_DATASET CONTENT_.
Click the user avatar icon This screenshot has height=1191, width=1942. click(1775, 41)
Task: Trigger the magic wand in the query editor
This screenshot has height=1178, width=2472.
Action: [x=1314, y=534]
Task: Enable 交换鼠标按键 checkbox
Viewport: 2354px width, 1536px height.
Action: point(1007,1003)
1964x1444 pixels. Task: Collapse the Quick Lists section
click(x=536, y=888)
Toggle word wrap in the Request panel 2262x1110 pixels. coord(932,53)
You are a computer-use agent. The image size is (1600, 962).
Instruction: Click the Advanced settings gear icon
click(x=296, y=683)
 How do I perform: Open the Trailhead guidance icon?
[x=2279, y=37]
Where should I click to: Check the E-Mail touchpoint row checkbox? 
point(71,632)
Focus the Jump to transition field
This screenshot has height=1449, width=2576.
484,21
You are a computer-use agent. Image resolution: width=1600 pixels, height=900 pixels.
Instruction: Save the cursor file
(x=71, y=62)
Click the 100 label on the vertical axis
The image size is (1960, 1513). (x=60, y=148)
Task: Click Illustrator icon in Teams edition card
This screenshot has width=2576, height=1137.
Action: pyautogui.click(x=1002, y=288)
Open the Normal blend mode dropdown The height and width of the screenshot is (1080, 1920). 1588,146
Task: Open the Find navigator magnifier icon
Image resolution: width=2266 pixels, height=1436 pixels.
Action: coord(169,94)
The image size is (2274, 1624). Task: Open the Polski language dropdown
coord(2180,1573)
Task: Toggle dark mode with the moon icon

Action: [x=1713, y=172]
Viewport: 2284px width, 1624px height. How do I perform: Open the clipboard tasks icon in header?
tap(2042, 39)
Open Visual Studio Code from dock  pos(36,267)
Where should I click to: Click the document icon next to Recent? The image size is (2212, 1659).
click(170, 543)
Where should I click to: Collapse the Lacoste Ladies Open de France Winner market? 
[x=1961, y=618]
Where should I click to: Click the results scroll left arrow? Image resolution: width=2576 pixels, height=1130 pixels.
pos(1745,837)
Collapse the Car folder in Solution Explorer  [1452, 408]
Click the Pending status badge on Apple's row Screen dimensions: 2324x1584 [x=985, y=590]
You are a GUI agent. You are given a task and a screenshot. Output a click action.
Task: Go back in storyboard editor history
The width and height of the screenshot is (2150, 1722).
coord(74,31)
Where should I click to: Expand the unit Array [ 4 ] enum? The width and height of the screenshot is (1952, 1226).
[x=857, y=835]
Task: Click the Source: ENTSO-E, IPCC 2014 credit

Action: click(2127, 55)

_WHAT YOU SHOULD DO_. Output the listing above in full. Every line must match.

_EXERCISE RESULT_.
Click the user avatar icon This screenshot has height=1191, width=1942. click(1775, 41)
Task: Trigger the magic wand in the query editor
This screenshot has height=1178, width=2472.
Action: [x=1314, y=534]
Task: Enable 交换鼠标按键 checkbox
Viewport: 2354px width, 1536px height.
Action: point(1007,1003)
1964x1444 pixels. Task: Collapse the Quick Lists section
click(x=536, y=888)
Toggle word wrap in the Request panel 2262x1110 pixels. coord(932,53)
You are a computer-use agent. The image size is (1600, 962).
Instruction: Click the Advanced settings gear icon
click(x=296, y=683)
 How do I perform: Open the Trailhead guidance icon?
[x=2279, y=37]
Where should I click to: Check the E-Mail touchpoint row checkbox? 
point(71,632)
Focus the Jump to transition field
This screenshot has height=1449, width=2576.
484,21
You are a computer-use agent. Image resolution: width=1600 pixels, height=900 pixels.
Instruction: Save the cursor file
(x=71, y=62)
Click the 100 label on the vertical axis
The image size is (1960, 1513). (x=60, y=148)
Task: Click Illustrator icon in Teams edition card
This screenshot has width=2576, height=1137.
Action: pyautogui.click(x=1002, y=288)
Open the Normal blend mode dropdown The height and width of the screenshot is (1080, 1920). 1588,146
Task: Open the Find navigator magnifier icon
Image resolution: width=2266 pixels, height=1436 pixels.
Action: coord(169,94)
The image size is (2274, 1624). Task: Open the Polski language dropdown
coord(2180,1573)
Task: Toggle dark mode with the moon icon

Action: [x=1713, y=172]
Viewport: 2284px width, 1624px height. How do I perform: Open the clipboard tasks icon in header?
tap(2042, 39)
Open Visual Studio Code from dock  pos(36,267)
Where should I click to: Click the document icon next to Recent? The image size is (2212, 1659).
click(170, 543)
Where should I click to: Collapse the Lacoste Ladies Open de France Winner market? 
[x=1961, y=618]
Where should I click to: Click the results scroll left arrow? Image resolution: width=2576 pixels, height=1130 pixels.
pos(1745,837)
Collapse the Car folder in Solution Explorer  [1452, 408]
Click the Pending status badge on Apple's row Screen dimensions: 2324x1584 [x=985, y=590]
You are a GUI agent. You are given a task and a screenshot. Output a click action.
Task: Go back in storyboard editor history
The width and height of the screenshot is (2150, 1722).
coord(74,31)
Where should I click to: Expand the unit Array [ 4 ] enum? The width and height of the screenshot is (1952, 1226).
[x=857, y=835]
Task: Click the Source: ENTSO-E, IPCC 2014 credit

Action: click(2127, 55)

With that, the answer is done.